Dans son livre «Salé et ses corsaires, 1666-1727» (Editions Publication Univ Rouen Havre, 2008), l’historienne Leïla Maziane rapporte, quant à elle, qu’en 1692, Haïm sera chargé aussi, par Moulay Ismail, d’occuper le poste d’envoyé spécial de l’empire chérifien en Angleterre. «Parlant couramment l’espagnol, Haïm Toledano jouit d’une influence et d’un prestige exceptionnels», note-t-elle.

Des juifs marocains. / Photo d'illustrationDes juifs marocains. / Photo d’illustration

Le rôle des Toledano ne s’arrêtera pas à ce niveau. En 1698, «Moïse Toledano arrive aux Pays-Bas ; il avait été envoyé pour convaincre les Etats-généraux de l’honnêteté des intentions de [Moulay] Ismail envers leur pays», raconte Haim Zeev Hirschberg. «Beaucoup des résolutions des États généraux dans les années 1699 et 1700 concernent les affaires de Moïse Toledano et d’Abraham Mairman avec les Pays-Bas et leurs réclamations financières ; ils sont conservés dans un encombrant dossier intitulé « Documents des négociations avec l’ambassadeur du Maroc, 1699″», précise l’historien.

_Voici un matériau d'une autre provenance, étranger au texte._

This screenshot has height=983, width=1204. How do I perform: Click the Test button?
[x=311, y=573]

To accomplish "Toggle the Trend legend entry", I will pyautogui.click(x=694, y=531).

«Moïse Toledano a été reçu en audience par les Etats-généraux en juillet 1699, et sur sa proposition, une commission spéciale a été nommée pour enquêter sur la justice des revendications. Tandis que les délibérations de la commission étaient en cours, Toledano s’occupa de la fabrication des fusils. En fin de compte, sa demande sera acceptée.»

Extrait du livre «A history of the Jews in North Africa : From the Ottoman conquests to the present time»

L’historien Nabil Matar rapporte, de son côté, qu’en 1717, Moulay Ismail dépêche un autre Toledano en Espagne. Le sultan alaouite sera ensuite «choqué de découvrir que l’ambassadeur juif et sa suite n’étaient pas autorisés à débarquer et à faire des affaires» en Espagne, raconte l’écrivain dans son ouvrage «L’Europe à travers les yeux arabes, 1578-1727» (Éditions Columbia University Press, 2009). «Il ignorait que, si les Juifs étaient libres de vivre et de travailler en Afrique du Nord, ils n’étaient même pas autorisés à accoster en Espagne», alors terre chrétienne, conclut-il.